Clinical implication

The findings of this study have several clinical implications:

  • Patients with comorbidities such as hypertension, a history of smoking, increased BMI, elevated hematocrit values, high Neutrophil-to-Lymphocyte Ratio (NLR), high Platelet-to-Lymphocyte Ratio (PLR), and increased C-reactive protein (CRP) levels are at a heightened risk for the development of Coronary Slow Flow (CSF).
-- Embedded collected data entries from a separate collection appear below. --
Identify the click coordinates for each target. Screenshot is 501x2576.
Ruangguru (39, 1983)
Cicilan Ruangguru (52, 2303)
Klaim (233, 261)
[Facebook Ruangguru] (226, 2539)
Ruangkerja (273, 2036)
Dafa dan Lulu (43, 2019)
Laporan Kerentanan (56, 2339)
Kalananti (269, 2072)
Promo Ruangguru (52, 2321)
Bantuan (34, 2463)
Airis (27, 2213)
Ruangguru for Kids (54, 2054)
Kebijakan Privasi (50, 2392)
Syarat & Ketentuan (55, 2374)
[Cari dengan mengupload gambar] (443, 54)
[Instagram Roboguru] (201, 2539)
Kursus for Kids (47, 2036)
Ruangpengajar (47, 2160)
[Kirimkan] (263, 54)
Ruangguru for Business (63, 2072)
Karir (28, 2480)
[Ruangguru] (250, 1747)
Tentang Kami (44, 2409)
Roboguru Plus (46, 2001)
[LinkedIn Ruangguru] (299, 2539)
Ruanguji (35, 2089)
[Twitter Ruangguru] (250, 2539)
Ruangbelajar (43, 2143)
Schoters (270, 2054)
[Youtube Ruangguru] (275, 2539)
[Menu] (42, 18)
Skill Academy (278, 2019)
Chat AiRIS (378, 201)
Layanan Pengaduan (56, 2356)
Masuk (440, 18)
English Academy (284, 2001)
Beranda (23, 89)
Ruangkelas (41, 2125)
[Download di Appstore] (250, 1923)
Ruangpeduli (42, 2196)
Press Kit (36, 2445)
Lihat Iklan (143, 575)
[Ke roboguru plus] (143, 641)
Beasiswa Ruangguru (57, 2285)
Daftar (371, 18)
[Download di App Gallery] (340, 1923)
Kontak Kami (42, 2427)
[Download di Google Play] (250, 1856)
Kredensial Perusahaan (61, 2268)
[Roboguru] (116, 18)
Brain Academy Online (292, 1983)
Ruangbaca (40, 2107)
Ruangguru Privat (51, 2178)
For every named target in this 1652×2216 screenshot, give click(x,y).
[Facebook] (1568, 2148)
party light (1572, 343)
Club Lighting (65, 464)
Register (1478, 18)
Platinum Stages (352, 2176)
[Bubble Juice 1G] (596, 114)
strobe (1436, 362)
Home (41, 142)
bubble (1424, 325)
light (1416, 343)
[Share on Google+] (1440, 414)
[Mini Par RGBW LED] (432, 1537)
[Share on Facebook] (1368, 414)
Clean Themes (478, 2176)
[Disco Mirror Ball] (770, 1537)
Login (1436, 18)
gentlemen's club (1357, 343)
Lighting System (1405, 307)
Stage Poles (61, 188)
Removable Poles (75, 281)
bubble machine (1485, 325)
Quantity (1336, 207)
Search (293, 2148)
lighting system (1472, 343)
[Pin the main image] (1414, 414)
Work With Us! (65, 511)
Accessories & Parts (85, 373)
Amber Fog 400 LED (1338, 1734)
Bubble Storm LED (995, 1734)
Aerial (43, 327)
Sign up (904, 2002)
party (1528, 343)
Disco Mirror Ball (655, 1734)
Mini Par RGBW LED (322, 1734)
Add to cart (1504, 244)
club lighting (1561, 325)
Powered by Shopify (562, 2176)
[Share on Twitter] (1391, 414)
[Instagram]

These factors can serve as valuable indicators for healthcare professionals to identify patients who may be more susceptible to CSF.

Conclusions

In summary, this study has shed light on the significant associations between various clinical and laboratory factors and CSF in patients with type 2 diabetes mellitus (T2DM). The key conclusions drawn from this research are as follows:

  • In T2DM patients with CSF, multiple factors are strongly correlated with glycemic control parameters. These factors encompass hypertension, smoking, increased Body Mass Index (BMI), elevated hematocrit levels, high Neutrophil-to-Lymphocyte Ratio (NLR), high Platelet-to-Lymphocyte Ratio (PLR), and elevated C-reactive protein (CRP) levels. These factors collectively contribute to the prediction of CSF in this patient population.

Recommendations

Building on these findings, several recommendations for future research and clinical practice emerge:

  • There is a need for larger-scale, multicenter studies to corroborate and strengthen the validity of the results obtained in this study. Expanding the scope of research to encompass a broader and more diverse patient population can enhance the generalizability of the findings.

  • Long-term studies that encompass the medication history of patients are highly recommended. Investigating the relationship between pharmaceutical agents and the occurrence of CSF over extended periods can provide deeper insights into the influence of drugs on coronary flow.